And you know, I think that’s advice I’ll take for my last week here.

This recipe is a nod back to last week’s cooking session. Not very relevant to a weekend in Çanakkale and parkour atop ancient ruins, but a dish I think would pair quite nicely with a view of the Aegean.

(Or, lacking the sea, a few good friends and a no-stress evening of lazy conversation will suffice.)

xoxo

DSC_0208

Majorcan Tumbet
Adapted from Honest Cooking
Serves 6 as a side

Ingredients:

  • 2 medium potatoes
  • 2 medium eggplants
  • 1 zucchini
  • 1 yellow squash
  • 2 red bell peppers
  • few tablespoons of olive oil
  • large handful of fresh thyme
  • large handful of fresh parsley
  • batch of homemade tomato sauce (recipe follows)
  • salt and pepper, to taste

Method:

Slice the eggplants (without peeling them) into 1/2-inch rounds. Lay on a colander or in a baking dish and generously sprinkle with salt. Leave for at least an hour, so eggplants release their bitter juice.

Heat olive oil in a large pan over medium flame. Slice the potatoes into 1/2-inch rounds and fry, turning over a few times, until golden-brown on both sides.

While potatoes are frying, slice zucchini and squash into 1/2-inch rounds, and slice the red bell peppers into thick strips. Once potatoes are done, lay them on a dish lined with paper towels to soak up excess oil. Fry the zucchini and squash until browned, and lay them on paper towels as well. Repeat with red bell peppers.

Once eggplants have released moisture, pat them dry with paper towels. Fry eggplants until browned and repeat as before.

Preheat oven to 350F. Pour a few spoonfuls of tomato sauce over the base of a large oven dish. Begin stacking the fried vegetables (potato, eggplant, zucchini, squash, red bell pepper) in the dish, alternating with a few herb leaves and a sprinkling of salt and pepper in between layers. Top the stacks with more of the tomato sauce. Bake for 15 minutes. Serve immediately, with a few fresh herbs sprinkled on top as garnish.

Garlicky Homemade Tomato Sauce
Adapted from Food52
Yields 1.5 cups

Ingredients:

  • 2 pounds fresh, ripe tomatoes (7-8 tomatoes)
  • 5 tbsp butter
  • 1 medium yellow onion, peeled and diced
  • 4 cloves garlic, minced
  • salt, to taste

Method:

Blanch tomatoes by heating a large pot of water until boiling. Plunge tomatoes into boiling water and let heat for 45 seconds to a minute. Drain them. As soon as they are cool enough to handle, skin them and chop into coarse pieces.

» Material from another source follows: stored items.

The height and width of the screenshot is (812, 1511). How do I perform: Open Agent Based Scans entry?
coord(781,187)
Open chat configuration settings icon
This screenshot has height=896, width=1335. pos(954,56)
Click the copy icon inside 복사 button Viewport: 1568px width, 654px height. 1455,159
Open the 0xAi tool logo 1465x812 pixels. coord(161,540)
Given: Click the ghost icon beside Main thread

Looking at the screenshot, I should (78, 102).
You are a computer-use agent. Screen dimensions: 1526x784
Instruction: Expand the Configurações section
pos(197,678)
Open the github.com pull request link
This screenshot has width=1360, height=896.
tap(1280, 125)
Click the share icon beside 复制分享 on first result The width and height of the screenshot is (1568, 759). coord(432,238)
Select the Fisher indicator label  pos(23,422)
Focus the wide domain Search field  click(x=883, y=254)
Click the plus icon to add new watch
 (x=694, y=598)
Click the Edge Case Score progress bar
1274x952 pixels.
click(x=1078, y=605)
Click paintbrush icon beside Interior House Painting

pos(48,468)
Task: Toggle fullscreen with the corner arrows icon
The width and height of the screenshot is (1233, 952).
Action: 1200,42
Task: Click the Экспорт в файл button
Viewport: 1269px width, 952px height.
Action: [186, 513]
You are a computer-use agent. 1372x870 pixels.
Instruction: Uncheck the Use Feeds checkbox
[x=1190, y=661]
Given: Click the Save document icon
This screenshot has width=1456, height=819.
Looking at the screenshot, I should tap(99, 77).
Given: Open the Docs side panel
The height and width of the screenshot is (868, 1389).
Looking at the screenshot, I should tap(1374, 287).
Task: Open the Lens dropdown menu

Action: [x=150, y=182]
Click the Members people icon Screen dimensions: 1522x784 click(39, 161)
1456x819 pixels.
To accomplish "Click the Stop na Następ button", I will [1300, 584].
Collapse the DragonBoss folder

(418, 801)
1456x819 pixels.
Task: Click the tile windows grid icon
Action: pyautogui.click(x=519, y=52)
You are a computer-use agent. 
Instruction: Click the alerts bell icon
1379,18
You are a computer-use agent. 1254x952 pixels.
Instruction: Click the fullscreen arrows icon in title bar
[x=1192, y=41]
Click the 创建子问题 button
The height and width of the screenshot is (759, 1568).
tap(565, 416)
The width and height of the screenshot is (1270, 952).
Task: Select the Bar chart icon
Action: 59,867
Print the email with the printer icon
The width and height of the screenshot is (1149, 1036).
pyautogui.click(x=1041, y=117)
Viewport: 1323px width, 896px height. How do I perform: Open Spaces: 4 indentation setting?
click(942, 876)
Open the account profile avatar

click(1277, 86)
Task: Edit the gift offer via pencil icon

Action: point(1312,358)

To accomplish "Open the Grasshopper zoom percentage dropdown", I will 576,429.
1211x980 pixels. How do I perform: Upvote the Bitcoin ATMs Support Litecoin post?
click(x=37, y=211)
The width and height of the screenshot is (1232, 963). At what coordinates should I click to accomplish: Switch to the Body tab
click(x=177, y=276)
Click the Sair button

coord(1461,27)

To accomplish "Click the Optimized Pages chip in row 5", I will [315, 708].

Melt butter in a medium pot over medium flame. Add onion and fry until translucent. Add garlic and stir until lightly browned. Add tomatoes and a teaspoon of salt. Reduce heat to low and allow tomatoes to simmer, uncovered, for about 45 mins. Stir from time to time, breaking up any large pieces of tomato with the back of a wooden spoon. Taste and correct for salt.